Swedish pancakes with lingonberry jam
Who doesn’t love pancakes? We can pretty much guarantee that you will love these thin Swedish pancakes. Most people eat them with berries, jam and fresh whipped cream, but it is truly a very versatile dish. You can fill them with almost anything (like cheese, ham, shrimps, etc.), then roll ’em up, slice, and serve as an appetizer. You can eat them flaming hot straight from the frying pan, or pack them with you and enjoy them cold on your next picnic or field trip.
- 3 eggs
- 2 +1/2 cups milk
- 1 +1/4 cups flour
- 1/2 tsp salt
- 2 tbsp butter melted
- 1 tsp vanilla sugar optional
- A few spoons of Felix Lingonberries
- A dash of sugar
- 2 +1/2 cups whipped cream
- In large mixing bowl beat eggs with half of the milk. Beat in flour and salt until you have a smooth batter. Stir in melted butter and remaining milk.
- Heat frying pan or large skillet with a small amount of butter or oil. For each pancake, pour about 1/4 cup batter into griddle and cook over medium heat for approximately 1-2 minutes.
- With spatula turn pancakes over and cook until golden brown about another minute.
- Keep the finished pancakes warm while making the remaining ones, or serve them immediately with Felix Lingonberry jam. And other toppings after taste.

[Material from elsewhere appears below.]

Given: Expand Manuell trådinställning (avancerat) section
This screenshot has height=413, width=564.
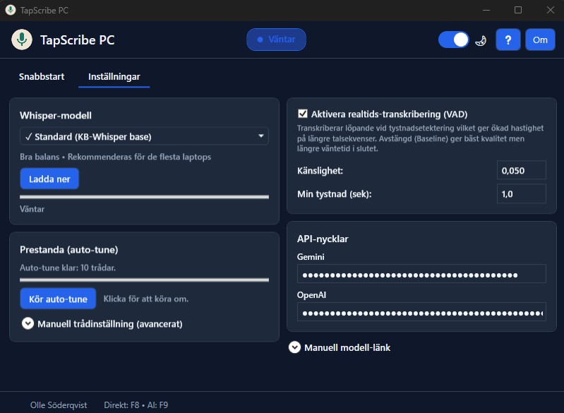Looking at the screenshot, I should [x=109, y=324].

Optional: To make them feel like a delicious dessert there are numerous ways to be creative with the recipe. For example, you can add some vanilla sugar to the batter and you may also sprinkle some sugar on top of the warm pancakes. To complete the success you serve them with a bowl of fresh whipped cream and naturally Felix Lingonberry jam.